Copy out, character for character, the part of the rows below that opens with the line containing "Where should I click to: Expand" and closes with the line containing "pos(278,401)", including both of those lines.

Begin Supplied material

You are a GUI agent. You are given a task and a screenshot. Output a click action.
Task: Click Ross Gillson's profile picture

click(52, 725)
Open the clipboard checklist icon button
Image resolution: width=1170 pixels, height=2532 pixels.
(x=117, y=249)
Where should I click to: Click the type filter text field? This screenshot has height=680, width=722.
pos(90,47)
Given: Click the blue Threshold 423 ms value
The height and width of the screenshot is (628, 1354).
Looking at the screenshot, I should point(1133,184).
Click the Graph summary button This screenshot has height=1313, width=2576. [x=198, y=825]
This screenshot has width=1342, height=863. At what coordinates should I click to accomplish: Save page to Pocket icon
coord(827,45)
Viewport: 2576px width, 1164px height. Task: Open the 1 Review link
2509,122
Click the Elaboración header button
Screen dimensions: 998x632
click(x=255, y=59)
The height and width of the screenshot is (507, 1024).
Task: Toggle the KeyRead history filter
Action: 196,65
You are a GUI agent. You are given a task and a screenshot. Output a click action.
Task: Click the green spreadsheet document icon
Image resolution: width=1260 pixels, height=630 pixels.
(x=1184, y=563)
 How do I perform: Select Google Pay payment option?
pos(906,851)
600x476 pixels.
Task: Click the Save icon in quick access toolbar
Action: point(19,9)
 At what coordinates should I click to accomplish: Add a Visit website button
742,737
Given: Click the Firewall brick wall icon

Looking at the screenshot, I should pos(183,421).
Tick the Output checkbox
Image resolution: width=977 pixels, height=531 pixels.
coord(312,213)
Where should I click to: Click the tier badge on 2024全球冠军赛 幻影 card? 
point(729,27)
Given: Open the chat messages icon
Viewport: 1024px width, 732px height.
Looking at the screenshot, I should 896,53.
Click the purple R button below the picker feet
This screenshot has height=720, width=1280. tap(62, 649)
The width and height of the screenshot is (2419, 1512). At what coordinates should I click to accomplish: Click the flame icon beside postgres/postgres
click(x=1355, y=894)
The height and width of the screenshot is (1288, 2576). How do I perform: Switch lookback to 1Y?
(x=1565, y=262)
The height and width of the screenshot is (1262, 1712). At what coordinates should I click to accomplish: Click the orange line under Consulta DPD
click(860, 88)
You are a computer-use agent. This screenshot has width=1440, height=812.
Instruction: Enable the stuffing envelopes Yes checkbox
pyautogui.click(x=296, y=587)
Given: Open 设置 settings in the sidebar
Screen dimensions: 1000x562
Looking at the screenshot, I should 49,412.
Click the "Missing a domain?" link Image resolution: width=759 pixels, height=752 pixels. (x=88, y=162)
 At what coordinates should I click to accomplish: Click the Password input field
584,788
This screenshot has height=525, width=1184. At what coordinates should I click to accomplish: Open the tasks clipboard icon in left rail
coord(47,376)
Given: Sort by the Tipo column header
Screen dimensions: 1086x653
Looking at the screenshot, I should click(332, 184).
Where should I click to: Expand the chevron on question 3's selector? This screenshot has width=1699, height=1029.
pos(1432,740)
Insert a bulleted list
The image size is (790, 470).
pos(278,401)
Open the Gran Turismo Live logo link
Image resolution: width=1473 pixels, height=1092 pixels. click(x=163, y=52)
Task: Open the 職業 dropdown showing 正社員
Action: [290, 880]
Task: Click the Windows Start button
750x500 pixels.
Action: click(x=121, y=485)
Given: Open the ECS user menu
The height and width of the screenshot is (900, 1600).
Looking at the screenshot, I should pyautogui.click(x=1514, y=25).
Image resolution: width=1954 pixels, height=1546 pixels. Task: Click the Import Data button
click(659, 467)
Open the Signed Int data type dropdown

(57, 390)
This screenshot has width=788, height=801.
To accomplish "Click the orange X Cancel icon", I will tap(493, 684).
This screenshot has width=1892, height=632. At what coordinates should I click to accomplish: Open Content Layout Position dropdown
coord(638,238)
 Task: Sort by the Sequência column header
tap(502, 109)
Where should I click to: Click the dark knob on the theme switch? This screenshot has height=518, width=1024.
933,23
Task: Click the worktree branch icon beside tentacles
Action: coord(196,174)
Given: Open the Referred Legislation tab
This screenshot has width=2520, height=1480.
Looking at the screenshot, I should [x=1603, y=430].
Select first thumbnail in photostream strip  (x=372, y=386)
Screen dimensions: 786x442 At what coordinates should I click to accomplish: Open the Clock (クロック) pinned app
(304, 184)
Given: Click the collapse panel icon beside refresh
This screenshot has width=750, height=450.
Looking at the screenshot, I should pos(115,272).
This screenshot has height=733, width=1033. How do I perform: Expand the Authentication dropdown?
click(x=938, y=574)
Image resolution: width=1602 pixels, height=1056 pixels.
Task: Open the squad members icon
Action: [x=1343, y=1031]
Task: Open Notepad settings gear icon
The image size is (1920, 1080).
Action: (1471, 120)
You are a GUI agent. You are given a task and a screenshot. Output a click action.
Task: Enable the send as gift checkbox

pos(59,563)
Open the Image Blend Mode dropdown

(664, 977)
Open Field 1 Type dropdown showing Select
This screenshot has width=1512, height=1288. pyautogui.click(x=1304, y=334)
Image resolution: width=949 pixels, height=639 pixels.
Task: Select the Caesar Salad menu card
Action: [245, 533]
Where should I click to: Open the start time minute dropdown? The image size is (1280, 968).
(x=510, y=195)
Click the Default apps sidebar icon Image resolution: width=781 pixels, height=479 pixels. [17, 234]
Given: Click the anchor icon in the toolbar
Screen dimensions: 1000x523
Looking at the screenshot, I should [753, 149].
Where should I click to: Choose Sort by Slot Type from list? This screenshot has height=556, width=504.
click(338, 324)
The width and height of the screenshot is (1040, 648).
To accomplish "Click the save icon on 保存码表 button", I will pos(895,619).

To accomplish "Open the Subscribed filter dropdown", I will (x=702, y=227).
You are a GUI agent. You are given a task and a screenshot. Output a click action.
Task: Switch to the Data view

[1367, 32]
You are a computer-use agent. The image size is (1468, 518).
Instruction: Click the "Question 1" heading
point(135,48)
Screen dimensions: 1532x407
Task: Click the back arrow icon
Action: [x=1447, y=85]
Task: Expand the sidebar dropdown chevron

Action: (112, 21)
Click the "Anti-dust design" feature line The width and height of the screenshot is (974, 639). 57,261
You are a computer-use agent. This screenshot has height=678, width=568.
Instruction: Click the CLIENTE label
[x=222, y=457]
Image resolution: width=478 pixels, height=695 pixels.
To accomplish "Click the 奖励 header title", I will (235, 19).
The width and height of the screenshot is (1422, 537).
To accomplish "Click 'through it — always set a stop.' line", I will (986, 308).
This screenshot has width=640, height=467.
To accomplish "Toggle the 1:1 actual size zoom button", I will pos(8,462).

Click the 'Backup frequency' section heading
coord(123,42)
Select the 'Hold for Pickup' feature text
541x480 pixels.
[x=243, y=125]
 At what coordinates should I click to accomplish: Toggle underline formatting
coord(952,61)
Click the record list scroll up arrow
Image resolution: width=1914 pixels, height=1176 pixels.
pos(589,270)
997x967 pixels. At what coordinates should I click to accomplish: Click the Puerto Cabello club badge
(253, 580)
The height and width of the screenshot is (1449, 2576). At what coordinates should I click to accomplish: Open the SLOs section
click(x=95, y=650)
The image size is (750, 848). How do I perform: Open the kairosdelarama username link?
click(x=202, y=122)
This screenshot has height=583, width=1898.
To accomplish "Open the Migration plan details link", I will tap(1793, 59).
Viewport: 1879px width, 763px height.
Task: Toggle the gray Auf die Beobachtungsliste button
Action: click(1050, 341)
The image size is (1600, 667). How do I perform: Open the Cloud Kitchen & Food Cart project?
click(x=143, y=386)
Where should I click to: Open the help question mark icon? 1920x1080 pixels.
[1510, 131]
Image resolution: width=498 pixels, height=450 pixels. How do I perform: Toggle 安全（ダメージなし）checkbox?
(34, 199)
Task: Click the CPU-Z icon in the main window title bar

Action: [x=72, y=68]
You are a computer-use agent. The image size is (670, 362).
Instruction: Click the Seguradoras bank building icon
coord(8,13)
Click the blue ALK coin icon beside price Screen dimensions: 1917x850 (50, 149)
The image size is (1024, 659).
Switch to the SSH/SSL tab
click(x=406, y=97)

End Supplied material

**Complete response:**
Where should I click to: Expand the chevron on question 3's selector? This screenshot has width=1699, height=1029.
pos(1432,740)
Insert a bulleted list
The image size is (790, 470).
pos(278,401)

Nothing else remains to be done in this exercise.